Free Markets, Free People

Daily Archives: September 5, 2010


Questions and Observations #7

Lots to comment on, little time in which to do it (it is a holiday weekend after all).  But here are some stories that caught my eye that I may do a more extensive commentary on at a future date.

Thomas Friedman pens a column in which he explores what it will mean if America is no longer the superpower of the world.  Quoting Michael Mandelbaum, the Johns Hopkins University foreign policy expert, he makes the case that our debt and the subsequent frugality it will require is essentially going to make us retrench and probably withdraw much of our foreign aid (not just money, but troops and fleets, etc., which have helped keep the peace over the years).  He notes that when Great Britain gave up its “global governance role”, the US stepped in.  The question is, when the US pulls back and creates the expected power vacuum, what country will try to fill the role? 

After all, Europe is rich but wimpy. China is rich nationally but still dirt poor on a per capita basis and, therefore, will be compelled to remain focused inwardly and regionally. Russia, drunk on oil, can cause trouble but not project power. “Therefore, the world will be a more disorderly and dangerous place,” Mandelbaum predicts.

Cast your eyes toward a the Middle East.  While Turkey and Iran don’t have what it takes to step into the shoes the US has filled, each certainly feel that the withdrawal of us influence presages a much greater leadership role for them in their respective region.   China may feel the same thing about the Far East. Friedman concludes:

An America in hock will have no hawks — or at least none that anyone will take seriously.

That’s true, I believe – at least while a Democrat is in the White House or Democrats control Congress – not because they’re suddenly frugal, but because they’d prefer to spend the money on other things.

But this is my favorite paragraph:

America is about to learn a very hard lesson: You can borrow your way to prosperity over the short run but not to geopolitical power over the long run. That requires a real and growing economic engine. And, for us, the short run is now over. There was a time when thinking seriously about American foreign policy did not require thinking seriously about economic policy. That time is also over.

Some of us Americans have know this was a probable result for years. Welcome on board, Mr. Friedman. It’s about freakin’ time.

————

If you read no other column today, read George Will’s about the global warming industry.

A sample:

The collapsing crusade for legislation to combat climate change raises a question: Has ever a political movement made so little of so many advantages?

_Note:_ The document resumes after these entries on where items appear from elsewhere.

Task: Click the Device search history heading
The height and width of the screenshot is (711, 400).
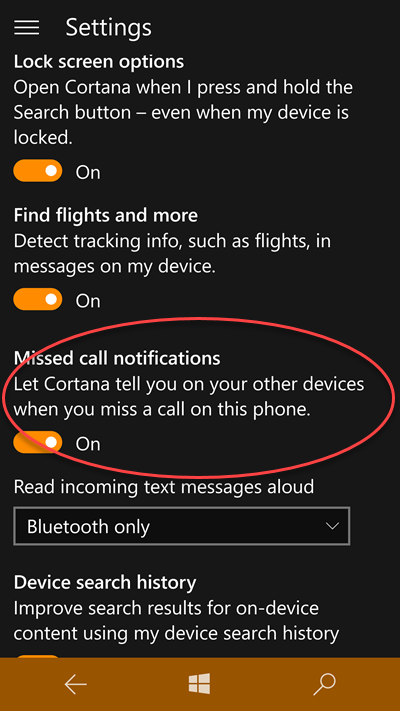Action: [x=105, y=582]
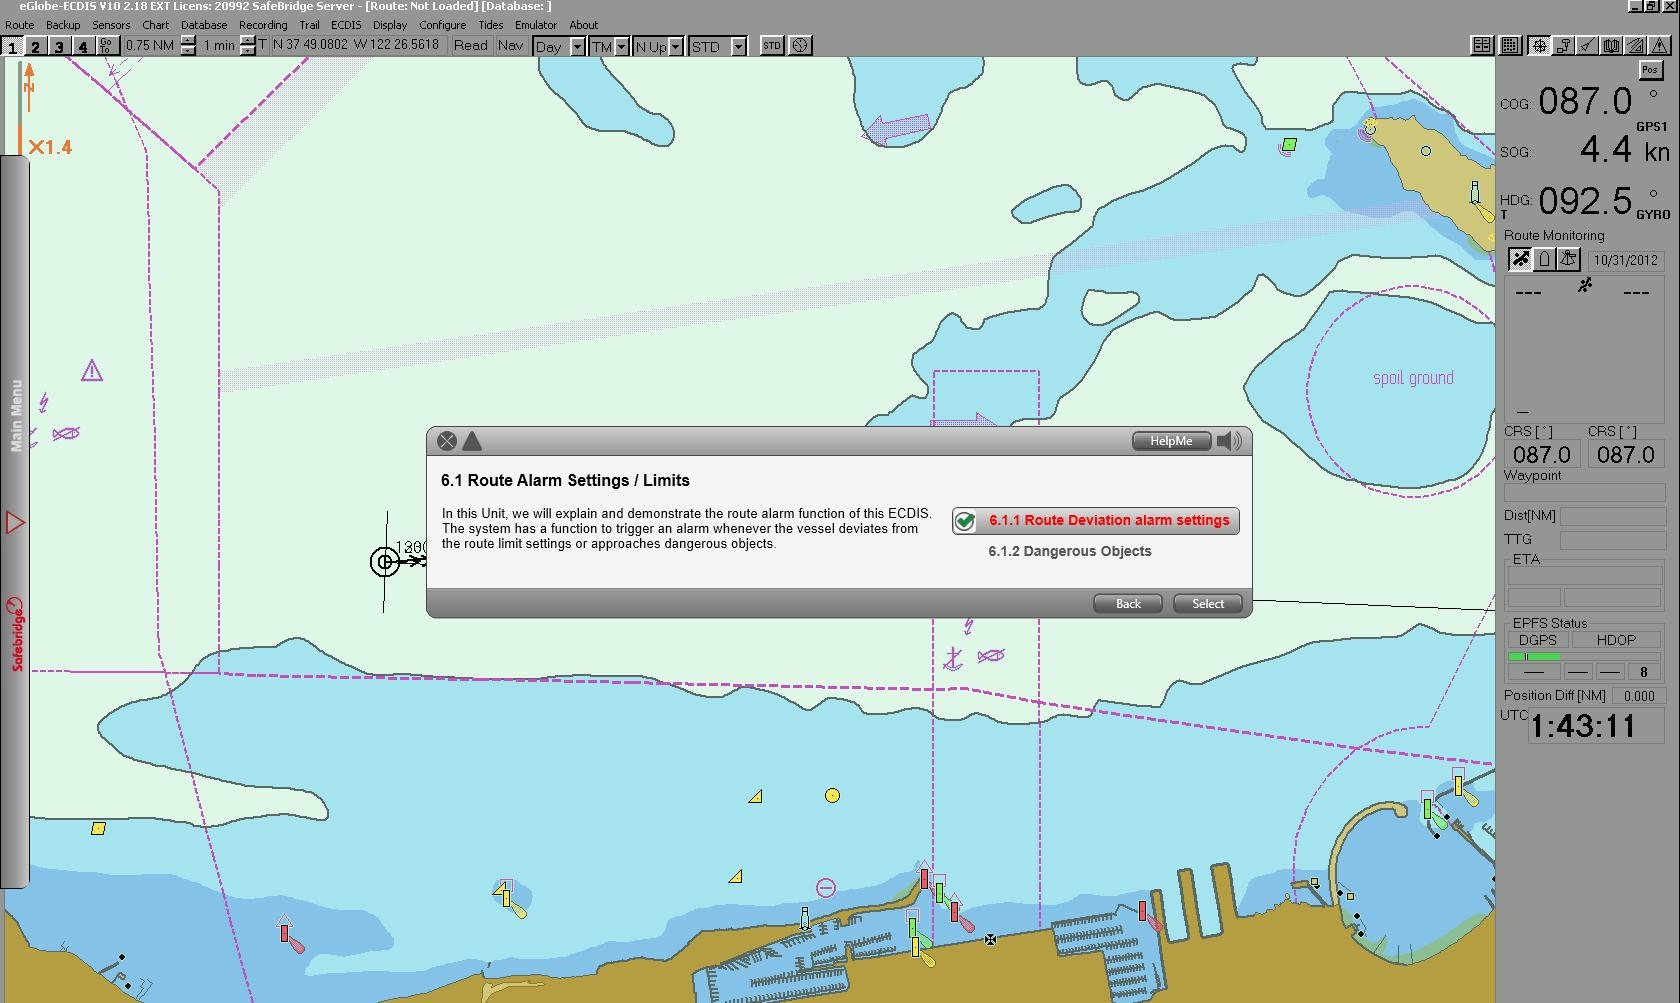Open the Day palette dropdown
This screenshot has height=1003, width=1680.
coord(577,47)
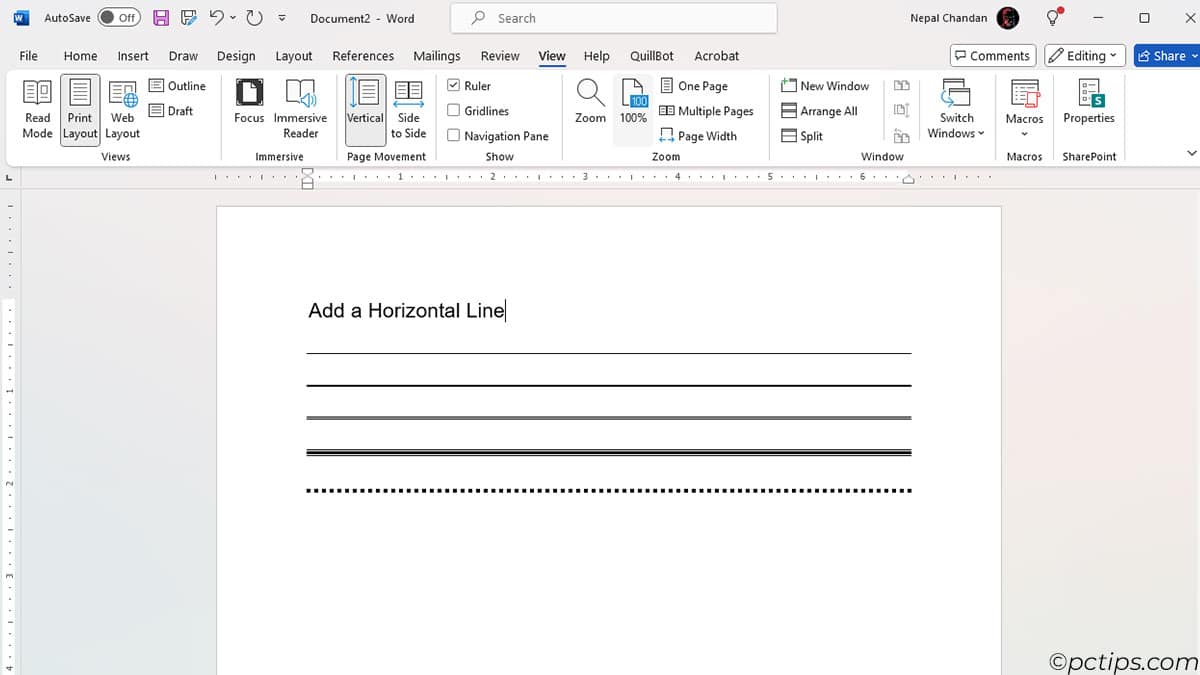Set zoom to 100%
The width and height of the screenshot is (1200, 675).
pos(633,105)
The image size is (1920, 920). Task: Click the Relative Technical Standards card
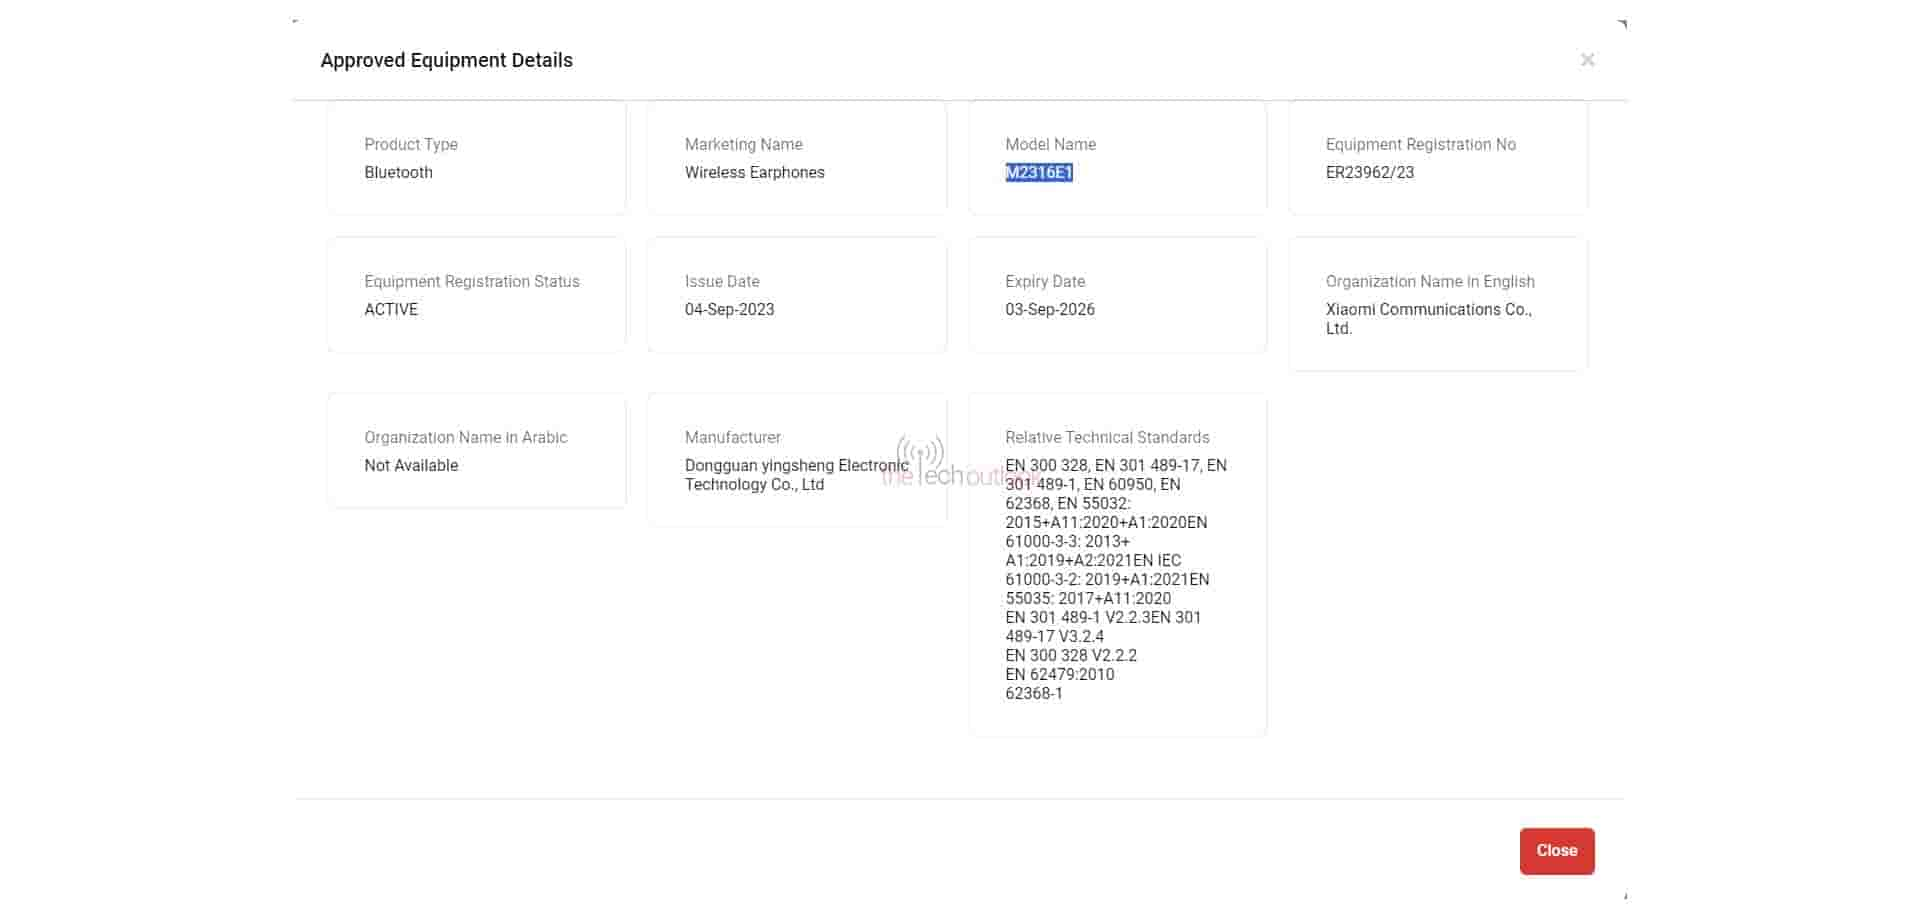coord(1117,565)
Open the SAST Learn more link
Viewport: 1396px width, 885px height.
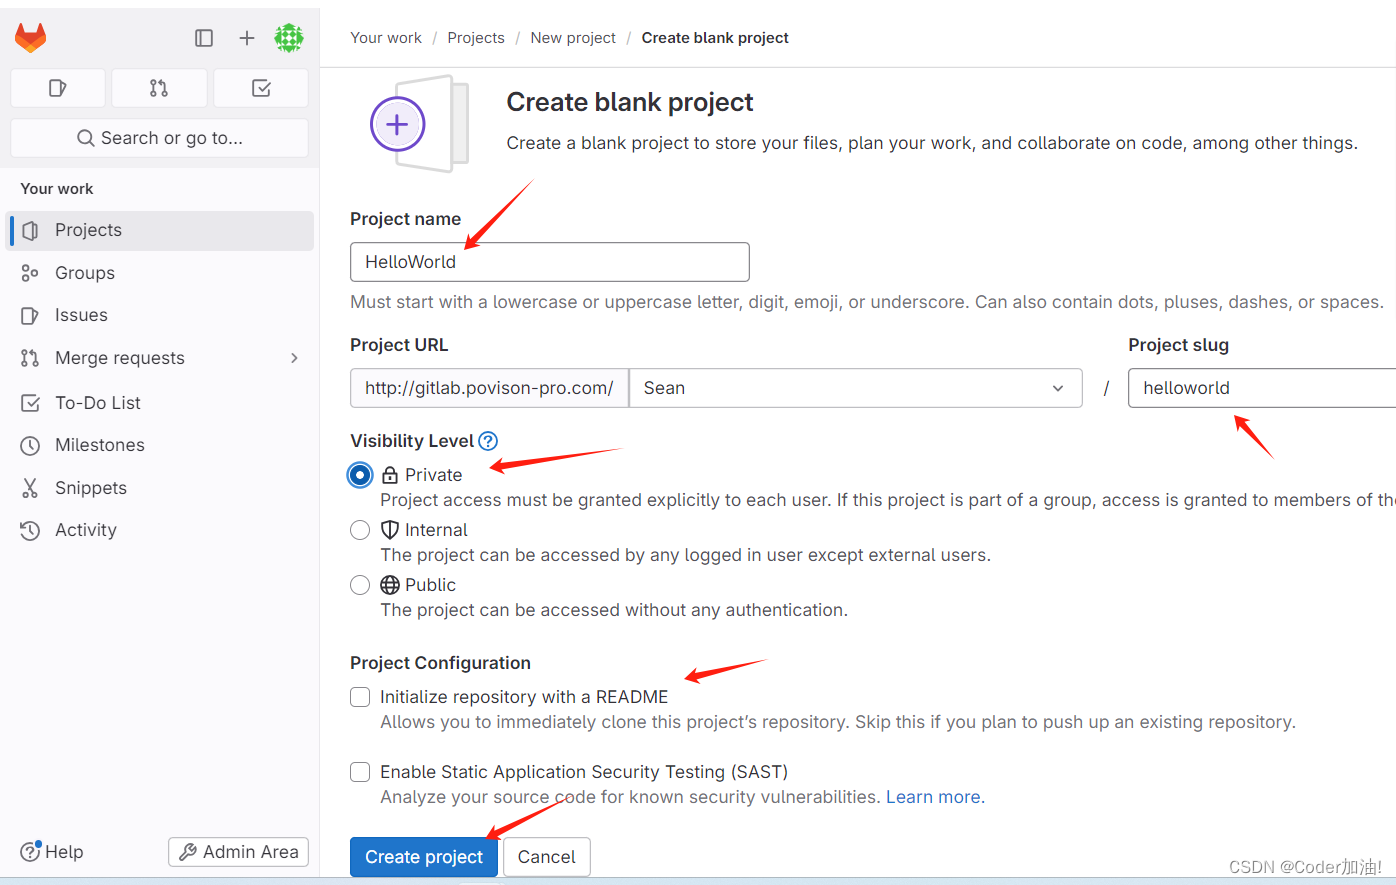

Its implosion has continued since "the Cluster of Copenhagen, when world leaders assembled for the single most unproductive and chaotic global gathering ever held." So says Walter Russell Mead, who has an explanation: Bambi became Godzilla.

In essence, it’s analogous to something else we discussed not to long ago, the UAW is now "management". Will’s point is the former "skeptics" – environmentalists – are now the establishment. Funny how that works.

———

According to the New York Times, Democratic leaders are in the middle of doing what can only be characterized as “political triage” concerning the upcoming House mid-term elections.  Reality, as they say, has finally penetrated the happy talk and leaders are taking a brutal look at the chances of all their House members:

In the next two weeks, Democratic leaders will review new polls and other data that show whether vulnerable incumbents have a path to victory. If not, the party is poised to redirect money to concentrate on trying to protect up to two dozen lawmakers who appear to be in the strongest position to fend off their challengers.

My guess is the Blue Dog contingent is about to be cut loose.  The leadership probably figures that losing those seat isn’t as big a problem as losing seats in which automatic votes for whatever the leadership puts forward are assured.  That would be members of the Progressive caucus and the Congressional Black caucus for instance.  The good news for Democrats is most of them are found in what are considered “safe” districts.  So they’ll go in the “will live with minimal treatment” category. 

The Blue Dogs will most likely go into the “mortal” category and receive little money or backing.  They’ll simply let them die, politically  It is those in the big middle, in perhaps marginal districts that could go either way or those who’ve survived tight races previously in districts that may lean slightly to the Democratic side which will get the money.  These “critical but can be saved” members will get the lion’s share of the money and support allocated for the mid-terms. 

Whether they can save enough of them to avoid the magic 39 seats the GOP needs, however, remains to be seen.  My guess is it would require a miracle – and possibly that would require some of the Blue Dogs to squeak out a victory.  But if those patients are left to pass quietly away when some might have been saved, the Dems may rue the day they decided to pitch them outside the tent and leave them to be brutalized by the political elements.  Or said another way – the Dems may outsmart themselves, this strategy could easily blow up badly in their faces and it may be they that assure the 39th seat by not fighting for all of them.